Information-Theoretic Alternatives To Pearson’s Correlation And Portfolio ‘Beta’

Published in

The Principled Machine Learning Researcher

10 min readAug 12, 2018

This is the second part of a two-parts post illustrating the practical importance of accounting for both nonlinearities and temporal dependencies when assessing portfolio risk, which the widely adopted (Pearson’s) correlation coefficient fails to do.

In Part I we provided a basic introduction to Pearson’s correlation, its relation to linear regression and portfolio beta, and its limitations as far as measuring dependence between assets is concerned.

In this post, we provide empirical evidence that the i.i.d. Gaussian assumption for asset returns does not hold for U.S. stocks and futures, and we present an alternative to Pearson’s correlation, namely the information-adjusted correlation, which measures the association between time series (not random variables), while fully capturing nonlinearities and, more importantly, temporal structures.
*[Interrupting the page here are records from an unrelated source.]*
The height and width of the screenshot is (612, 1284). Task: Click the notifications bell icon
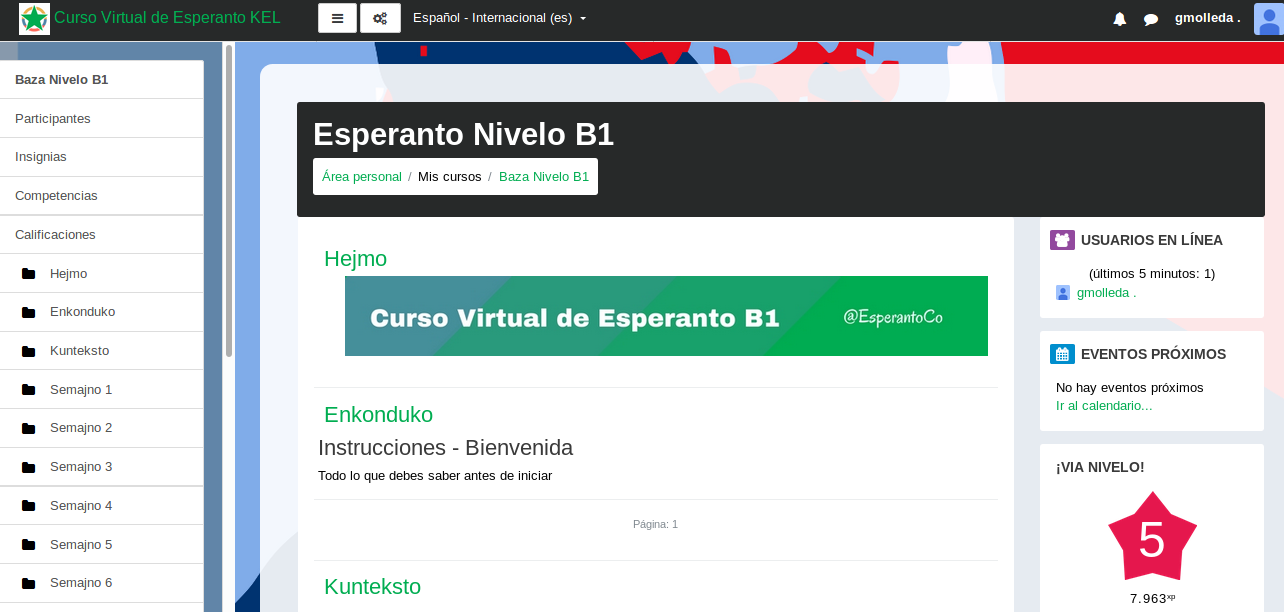coord(1119,18)
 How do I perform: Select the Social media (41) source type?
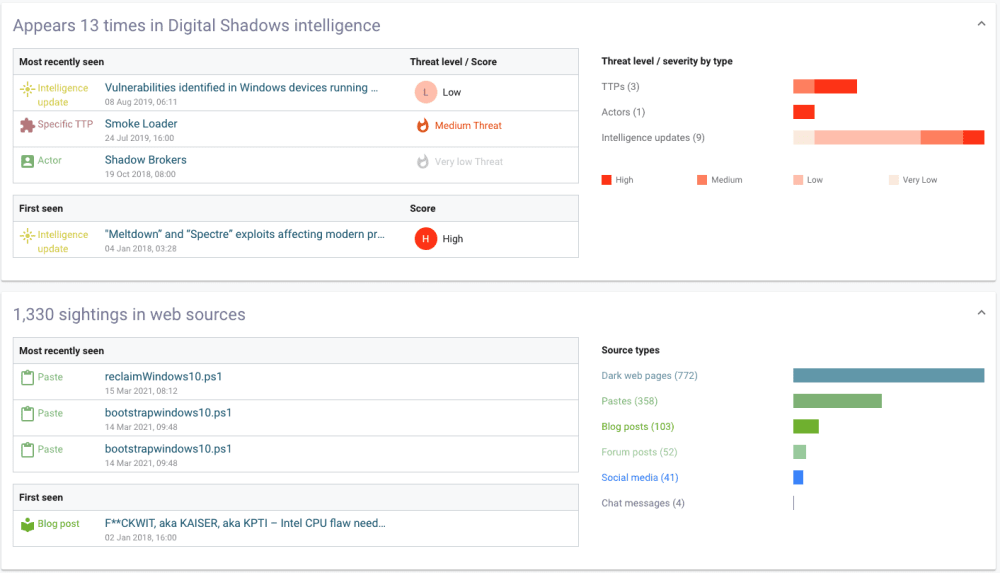pyautogui.click(x=640, y=477)
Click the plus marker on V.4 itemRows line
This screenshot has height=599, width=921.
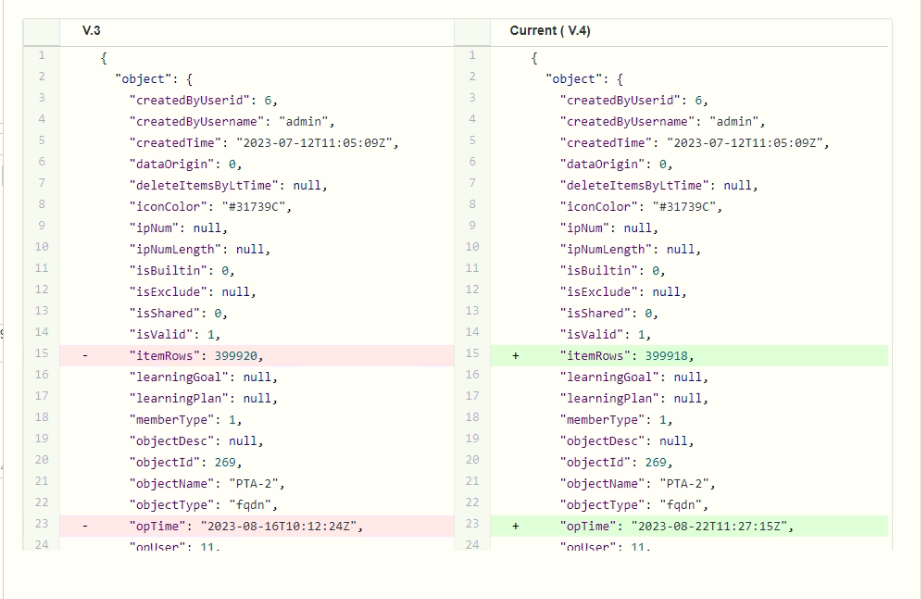pos(515,356)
We then use information-adjusted correlation to construct an information-theoretic alternative to the (CAPM’s) beta of a portfolio relative to the market, which we call information-adjusted beta.

Measuring Time Series Association With Information Theory

Note: All logarithms in this section are base 2.

Entropy As A Measure Of Uncertainty

The amount of information contained in a complex system modeled as a random variable is typically defined as the amount of uncertainty in its associated random variable.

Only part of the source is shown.